▶ _Listed records_:
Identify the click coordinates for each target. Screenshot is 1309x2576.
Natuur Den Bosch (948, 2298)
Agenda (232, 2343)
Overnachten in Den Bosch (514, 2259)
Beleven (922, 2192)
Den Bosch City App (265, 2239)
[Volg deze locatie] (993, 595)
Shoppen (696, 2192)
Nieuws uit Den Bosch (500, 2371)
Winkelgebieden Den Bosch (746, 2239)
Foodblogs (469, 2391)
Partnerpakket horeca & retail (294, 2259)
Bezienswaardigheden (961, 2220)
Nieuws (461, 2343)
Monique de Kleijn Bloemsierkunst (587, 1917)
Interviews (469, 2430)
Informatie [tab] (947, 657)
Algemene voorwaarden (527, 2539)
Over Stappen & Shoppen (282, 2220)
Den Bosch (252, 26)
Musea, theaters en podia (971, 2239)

▶ _What the task asks_: Write out exactly the lines from the one with "Monique de Kleijn Bloemsierkunst (587, 1917)" through the end of the records above, both ends included, and leave out all other lines.

▶ _Solution to this task_:
Monique de Kleijn Bloemsierkunst (587, 1917)
Interviews (469, 2430)
Informatie [tab] (947, 657)
Algemene voorwaarden (527, 2539)
Over Stappen & Shoppen (282, 2220)
Den Bosch (252, 26)
Musea, theaters en podia (971, 2239)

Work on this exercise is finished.